New Tool To Help Cult Survivors. From an EXJW
Thank you from all us cult survivors. Still Totally ADD
After twenty years of private practice as a licensed psychotherapist, Bonnie Zieman is recently retired (although she occasionally conducts therapy sessions via Skype for current or former JWs). As both a therapist and a former, born-in Jehovah’s Witness, Bonnie has the skills, knowledge, education and experience with which she can offer others help to leave high-control environments and recover from mind-control, coercion, manipulation and/or abuse. Bonnie is the author of the following books:
- The Challenge to Heal: A Recovery Guide to Help Reclaim Your Life After Leaving Any High-Control Group
- The Challenge to Heal Workbook & Journal
- Exiting the JW Cult: A Healing Handbook
- Fading Out of the JW Cult: A Memoir
- Bibliotherapy: 350+ Psychological Resources to Help With Recovery From: Manipulation & Exploitation, Domestic & Sexual Abuse, Undue Influence, Mind-Control and Cult Abuse
Bonnie Zieman is also on the Board of Review of the Open Minds Foundation which is dedicated to exposing and combating all forms of undue manipulation, mind-control and coercion.
This is much needed as many therapists do not understand the very real damage and emotional abuse that we have suffered as a result of being in a cult.
Many don't even recognize that religions such as JWs are a cult!
Well done Bonnie!
Bonnie's books are very good.
I have her other one "exiting the JW cult. A healing handbook"
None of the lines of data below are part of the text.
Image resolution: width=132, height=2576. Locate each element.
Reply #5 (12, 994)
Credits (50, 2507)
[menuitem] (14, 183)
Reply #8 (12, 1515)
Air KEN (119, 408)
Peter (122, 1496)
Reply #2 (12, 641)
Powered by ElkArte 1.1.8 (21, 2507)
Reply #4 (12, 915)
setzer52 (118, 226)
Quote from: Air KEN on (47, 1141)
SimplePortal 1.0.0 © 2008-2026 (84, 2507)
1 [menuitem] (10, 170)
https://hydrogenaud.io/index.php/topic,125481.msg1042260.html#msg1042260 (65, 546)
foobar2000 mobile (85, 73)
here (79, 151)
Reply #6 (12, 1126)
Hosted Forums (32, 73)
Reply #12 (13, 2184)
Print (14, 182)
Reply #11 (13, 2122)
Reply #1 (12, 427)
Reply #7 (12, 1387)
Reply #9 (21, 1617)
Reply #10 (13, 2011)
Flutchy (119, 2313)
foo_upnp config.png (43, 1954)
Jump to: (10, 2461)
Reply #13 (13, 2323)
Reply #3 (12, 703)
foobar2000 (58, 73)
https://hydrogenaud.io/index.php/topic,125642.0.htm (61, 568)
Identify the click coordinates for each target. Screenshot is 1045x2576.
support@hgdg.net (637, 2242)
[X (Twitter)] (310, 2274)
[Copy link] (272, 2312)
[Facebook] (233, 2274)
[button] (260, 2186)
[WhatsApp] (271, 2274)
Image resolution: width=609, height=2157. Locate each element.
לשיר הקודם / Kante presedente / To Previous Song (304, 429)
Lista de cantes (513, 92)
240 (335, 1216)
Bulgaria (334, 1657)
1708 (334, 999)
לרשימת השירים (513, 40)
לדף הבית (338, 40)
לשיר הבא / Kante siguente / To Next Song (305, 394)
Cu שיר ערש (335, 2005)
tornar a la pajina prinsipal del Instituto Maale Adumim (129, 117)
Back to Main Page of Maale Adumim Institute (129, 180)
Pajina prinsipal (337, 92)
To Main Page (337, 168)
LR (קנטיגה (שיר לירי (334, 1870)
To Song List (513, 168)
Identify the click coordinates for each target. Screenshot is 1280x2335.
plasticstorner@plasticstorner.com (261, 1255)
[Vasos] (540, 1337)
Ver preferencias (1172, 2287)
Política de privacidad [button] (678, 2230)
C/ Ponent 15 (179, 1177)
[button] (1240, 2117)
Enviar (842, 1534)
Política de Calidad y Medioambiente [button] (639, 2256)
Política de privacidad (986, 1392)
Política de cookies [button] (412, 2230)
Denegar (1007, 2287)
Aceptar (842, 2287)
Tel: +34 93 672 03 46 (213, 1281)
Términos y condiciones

It has some great strategies.
Her advice for working with suicidal clients is incredibly superficial and potentially risky.
She argues she can get a prospective client to put aside suicidality for a contracted period. Those of us working in the field of mental health know far more is involved. It is irresponsible to persuade a client to have a no-suicide contract and then fail to offer them after hours help-lines or strategies to step away from suicidal urges.
Many clients may "agree" to put suicidality to one side for a stipulated period but then have urges that cause them to take steps towards suicidal behaviors against their better judgement. In such cases, they may need referral to community mental health services so they can be assertively followed up.
Among other things, it is critical to assess clients suicidal plans so that specific risk factors can be addressed such as a client who has accumulated a stash of toxic medication and is at risk of taking it.
Therapy can be a matter of opinion and judgement. Different therapists can approach a situation different ways. Coming from a place where I lost someone very close to me in my extended family to suicide, I realize the seriousness of always putting every safety net in place imaginable if the threat is real. Hotlines, doctors, family, friends, you name it. I'm sure Bonnie would agree with that if asked.
I must say, I am reading Exiting the JW Cult and it is just as healing for me as actual therapy, which I have had. It is hard to put into words what it means to be understood by a professional and have your feelings and thoughts validated. This cult makes you second guess yourself. It is part of the programming. Using some of the recommended practices for healing like journaling my feelings daily to get them out has been enormously helpful. My confidence is building and I am putting together concrete plans for my fade. I am a pimo elder married to a devout witness. I am 4th generation. She is 6th. The potential fallout is overwhelming.
Anyhow, I look forward to finishing this book and reading more of her works. I fully recomend her books as a substitute for therapy, if it is not available or possible, or as a supplemnt to your therapy.
More books about jw's the better! Hopefully more therapists will consider her work and implement their own style along with her information. Just having a (another) professional call it a cult is a good start and the fact that she is an ex jw would be more appealing to the ex jw community at large I would think.
There are plenty of help and information out there for survivors of those groups. Many therapists that don't specialize or understand cult dynamics, however, may not be helpful at all to many people under the negative influence on one of those harmful groups.
Personally I don't think that limiting the practice to JWs is a good idea as that perpetuates the idea that the JWs are this unique group that no one else understands, which is just not true. That belief is part of the brainwashing.